俺の心がアリアを受け入れたことで、謎の多幸感が常にある。何をしてもいいっ! そんな万能感が中で暴れて、理性のタガがはずれかけてる。洗脳のせいだろこれ。
「もう。貴方と2人きりで旅に出るのに、そんな様では不安です。いつか襲われちゃいますね」
「……努力する」
「私の貞操のためにも、貴方の洗脳は必要なんです。わかりましたか?」
「ああ。わかったから許してくれよ」
エミのいない旅かぁ。我慢できるかなぁ。
俺のそんな思考を読んだかのようなタイミングでアリアが言った。
「エミを旅に連れて行きたいですか?」
心臓が止まるかと思った。やはり読心はあるのか?
「……できるのか?」
「ええ。私が許せば。いいですよ」
「歩きか馬車での移動だろ。戦闘も逃走もある。大丈夫なのか?」
「ふふっ」
アリアが不敵に笑って金の髪が揺れる。いたずらをしてるみたいな顔で力強くうなずいた。
「女と魔力を舐めないでください。貴族の女は強いですよ」
「……そうか。母体に影響がないならいいが」
「さすがに魔族領域の手前で引き返させますが。戦闘も参加させませんよ」
「つうか、本人の意思による。あまりムリさせたくないよ」
「実は前について行きたいと言われて断ってるんですよね。意思はあるかと」
洗脳でイジった心に意思はあるのか? なんかわけがわからなくなってきた。とりあえず、望んでるっぽいならいいか。これだけ一緒にいてもエミから浮気しないか疑われてるからな。同行の提案は喜ばれる気がする。

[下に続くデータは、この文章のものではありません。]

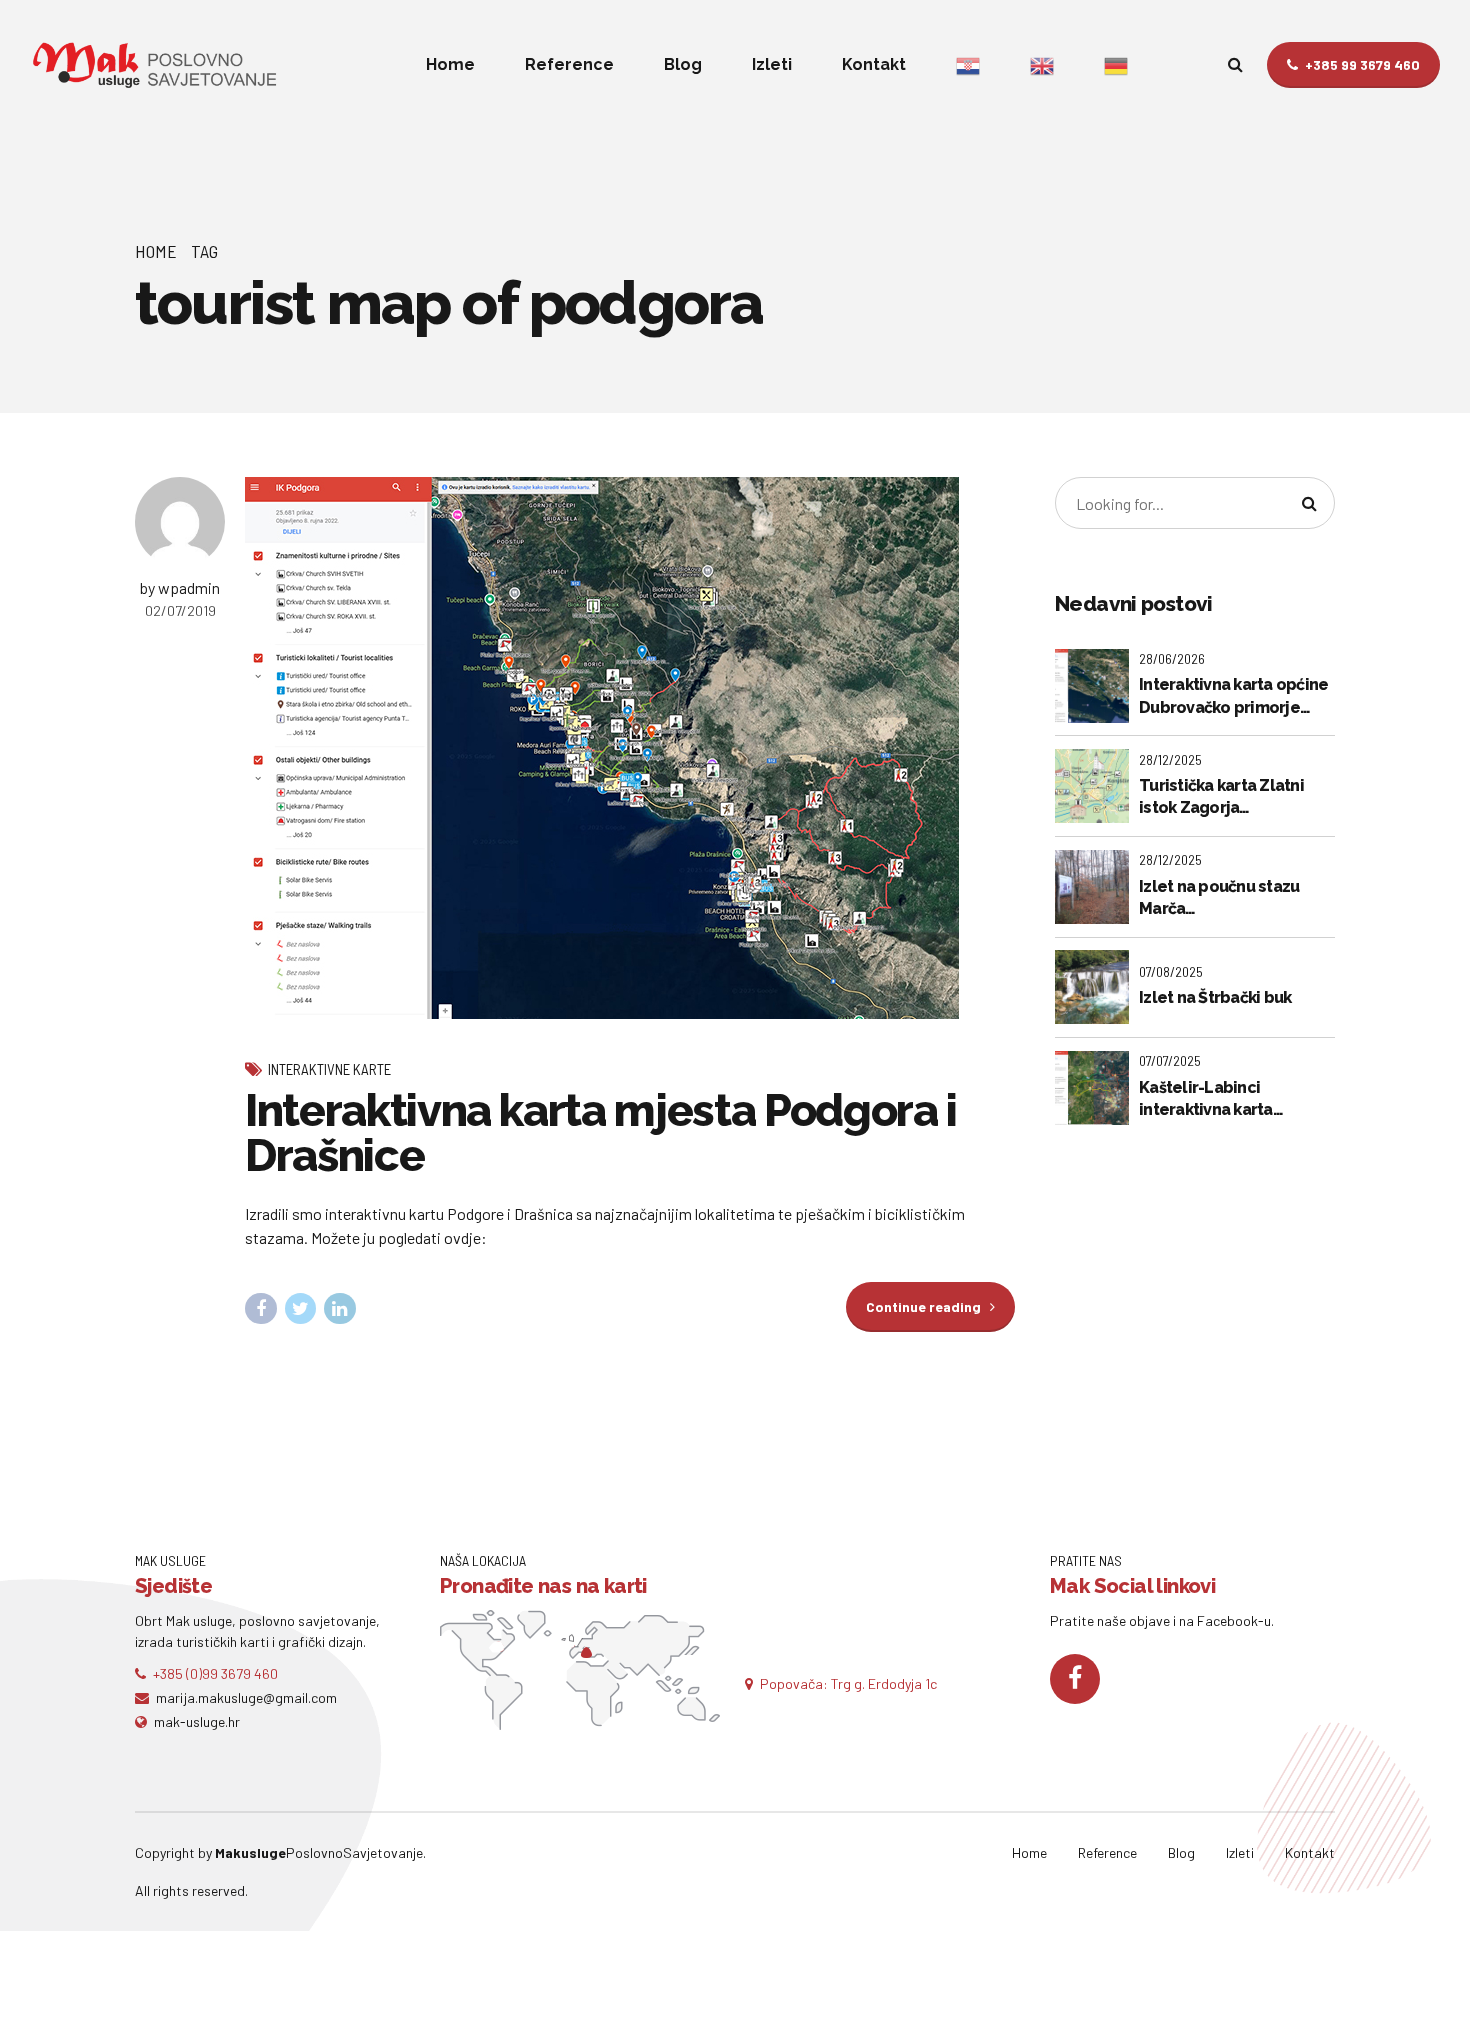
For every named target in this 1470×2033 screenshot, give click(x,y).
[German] (1116, 65)
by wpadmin (180, 587)
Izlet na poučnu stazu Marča (1219, 897)
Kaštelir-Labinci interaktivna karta (1206, 1098)
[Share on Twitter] (301, 1309)
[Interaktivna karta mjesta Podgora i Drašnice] (630, 748)
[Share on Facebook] (261, 1309)
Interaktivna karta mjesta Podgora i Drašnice (601, 1133)
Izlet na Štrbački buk (1215, 997)
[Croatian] (968, 65)
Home (450, 64)
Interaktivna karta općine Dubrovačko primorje (1233, 695)
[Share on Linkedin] (340, 1309)
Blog (683, 64)
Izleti (772, 64)
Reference (569, 64)
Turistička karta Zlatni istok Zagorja (1221, 796)
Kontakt (874, 64)
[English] (1042, 65)
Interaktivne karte (329, 1069)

「これから魔王討伐の旅に出ます。私たちウラハ家と縁深い、リニー家という貴族の屋敷に向かって、しばらく滞在します。魔族領域と接している最前線の人族領域を治める有力貴族のひとつです。そこまでであれば一応、安全かと」
「そうか」
ついに旅立ちか。感慨深い。
「そこで魔族を暗殺すんのか。ついでにモンスターを減らす」
「まあ、そうですね。それでリニー家の前線を押し上げられたらありがたいです」
「ここからどのくらい遠いんだ?」
「馬なら20日ほどです」
「ま、まあまああるな……」
「私だけなら10日切れますけど。勇者様が消耗しては意味がないですからね。あせらずに行きましょう」
余裕の口ぶりから察するに、アリアは旅慣れてるんだな。俺は歩き旅とか経験がない。ブギウギ奥の細道とかをテレビで見た程度だ。魔力のアシストがあっても未知の領域だった。
いよいよ旅立ちか。俺はこれからどうなるんだろうな。エミとの地下室の生活が恋しい。